Sacred Combe Safari IV
Throughout human history there have been increasingly frenzied attempts to find things that separate human and non-human animals for all time. Tool use? No. Tool-making, then? No, not that, either. Culture? Sorry, no, that doesn’t work. So what about religion? But some of the more intense studies of apes and elephants cast doubt even on that (Cynthia Moss and Jane Goodall for example).
I saw a small group of elephants standing quietly round a skull in North Luangwa National Park. It was the skull of an elephant. And they were just standing there looking at it. In a shared silence. No one was feeding, no one was socialising. Aware of our presence, they adjusted — and stayed exactly where they were. Because whatever they were doing, it mattered.
Had they just stumbled across this random elephant skull? Did they know this clump of trees of old, as a place of death, a place where one of their kind had died? Was this the skull of an elephant known to them? A beloved matriarch, dead from illness, from accident, from a bullet? Knowledge of death is sometimes thought to be another of those uniquely human things, but it didn’t look like that to me. Here was a moment of reverence.
Every evening on a Sacred Combe Safari it is my practice to read out a brief chapter of my book about the Luangwa Valley in Zambia, which is called, unsurprising, The Sacred Combe. It’s also about all those secret, sacred places of the soul.
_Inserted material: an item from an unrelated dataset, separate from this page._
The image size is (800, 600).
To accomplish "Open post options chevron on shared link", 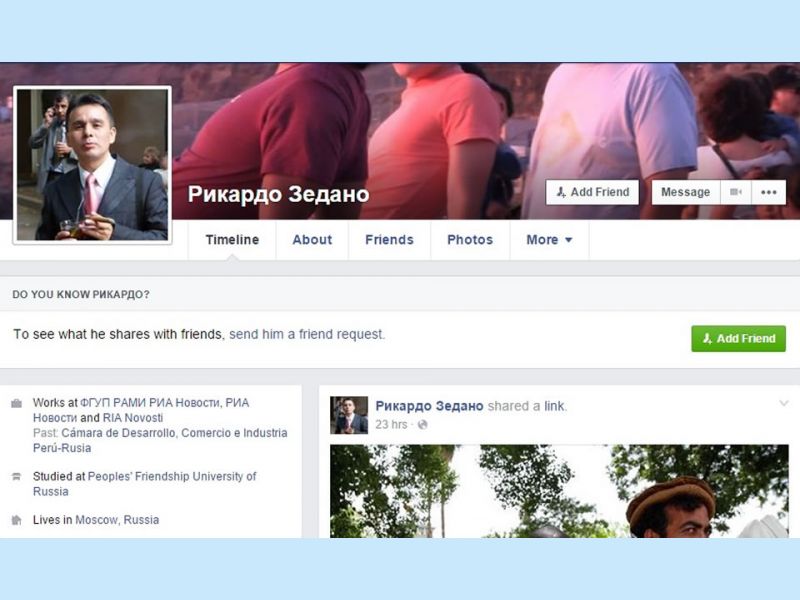I will pos(784,404).
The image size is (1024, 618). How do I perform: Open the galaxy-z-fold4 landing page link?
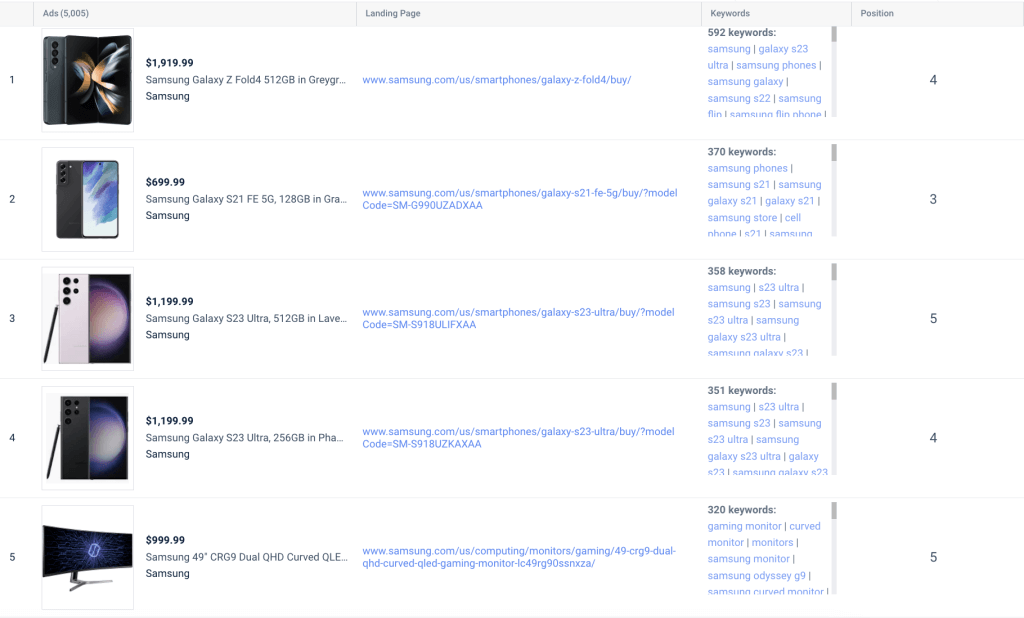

That night when I was reading out a section on the human experience of reverence in wild places, a voice rose up so loudly I had to stop, and wait for my interrupter to finish. This happened three or four times in the course of the chapter, and soon more than one voice was calling: rising up and echoing along the wide, shallow Mwaleshi River. It seemed to me that there this time, there was a certain lack of reverence involved. I paused again, waiting, as ever, on their convenience. And then I picked up the thread as best I could.